California led three other states in filing a lawsuit Monday against the Trump Administration over its decision to end the DACA program that protected 800,000 immigrants brought to America as children.
Minnesota, Maryland and Maine joined California in the lawsuit seeking to save the Deferred Action for Childhood Arrivals program. The suit was field in U.S. District Court for the Northern District of California.
“The DACA initiative has allowed more than 800,000 Dreamers, children brought to this country without documentation, to come out of the shadows and become successful and productive Americans. One-in-four of those DACA Dreamers know California as home,” said California Atty. Gen. Xavier Becerra.
“We will not permit Donald Trump to destroy the lives of young immigrants who make California and our country stronger,” he added. “The court of public opinion has already spoken: the vast majority of Americans agree Dreamers should be here to stay; so now it’s time to fight in every way we can — and on multiple fronts — in the court of law.”

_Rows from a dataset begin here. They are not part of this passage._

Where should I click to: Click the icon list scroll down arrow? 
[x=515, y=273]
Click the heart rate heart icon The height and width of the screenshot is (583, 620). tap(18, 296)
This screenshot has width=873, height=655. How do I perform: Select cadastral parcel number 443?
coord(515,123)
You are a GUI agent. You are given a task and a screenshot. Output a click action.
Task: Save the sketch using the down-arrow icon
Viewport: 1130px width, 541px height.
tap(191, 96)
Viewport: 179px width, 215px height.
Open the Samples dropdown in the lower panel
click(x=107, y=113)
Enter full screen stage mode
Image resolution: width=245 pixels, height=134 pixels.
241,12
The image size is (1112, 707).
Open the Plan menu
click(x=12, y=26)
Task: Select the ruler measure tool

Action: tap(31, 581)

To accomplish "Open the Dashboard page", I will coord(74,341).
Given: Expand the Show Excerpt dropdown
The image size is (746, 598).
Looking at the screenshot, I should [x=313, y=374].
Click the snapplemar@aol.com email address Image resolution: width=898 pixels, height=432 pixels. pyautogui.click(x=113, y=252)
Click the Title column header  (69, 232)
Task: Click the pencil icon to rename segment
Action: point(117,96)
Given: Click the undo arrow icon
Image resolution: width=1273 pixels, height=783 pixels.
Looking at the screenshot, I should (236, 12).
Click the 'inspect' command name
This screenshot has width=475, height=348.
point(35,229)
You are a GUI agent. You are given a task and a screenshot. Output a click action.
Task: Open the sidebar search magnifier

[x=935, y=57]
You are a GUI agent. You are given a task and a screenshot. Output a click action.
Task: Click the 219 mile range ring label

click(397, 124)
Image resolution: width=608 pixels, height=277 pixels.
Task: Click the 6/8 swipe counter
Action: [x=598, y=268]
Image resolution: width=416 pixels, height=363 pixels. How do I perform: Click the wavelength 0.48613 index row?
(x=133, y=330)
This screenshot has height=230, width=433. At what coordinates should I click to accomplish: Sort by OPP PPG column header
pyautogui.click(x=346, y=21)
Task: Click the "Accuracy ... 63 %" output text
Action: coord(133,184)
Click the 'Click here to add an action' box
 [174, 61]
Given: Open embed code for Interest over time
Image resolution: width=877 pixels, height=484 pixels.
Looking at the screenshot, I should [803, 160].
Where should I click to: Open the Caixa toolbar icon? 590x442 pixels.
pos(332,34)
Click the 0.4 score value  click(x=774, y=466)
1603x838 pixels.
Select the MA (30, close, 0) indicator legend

The lawsuit argues that Trump’s decision violates the Constitution and federal laws in three major way:
- Ending the program means that the federal government could renege on the promise it made to Dreamers and their employers that information they gave to the government for their participation in the program will not be used to deport them or prosecute their employers.
- The federal Regulatory Flexibility Act requires the government to analyze the effects of a proposed change on small businesses, many of which are owned by, or employ, Dreamers, and to take comments on the proposed change.
- The termination of DACA directly affects the rights of almost 800,000 people and indirectly affects millions more, as well as small and large businesses, non-profits, and the towns, cities and states that these individuals call home. The federal Administrative Procedure Act requires such a change to be made for sound reasons, and for the public to be able to make formal comments on it before it’s made into law.
A separate group of 15 states, led by New York and Washington, filed suit against the DACA decision last week.
In July, Attorney General Becerra led 20 attorneys general in sending a letter to President Trump urging him to maintain and defend DACA.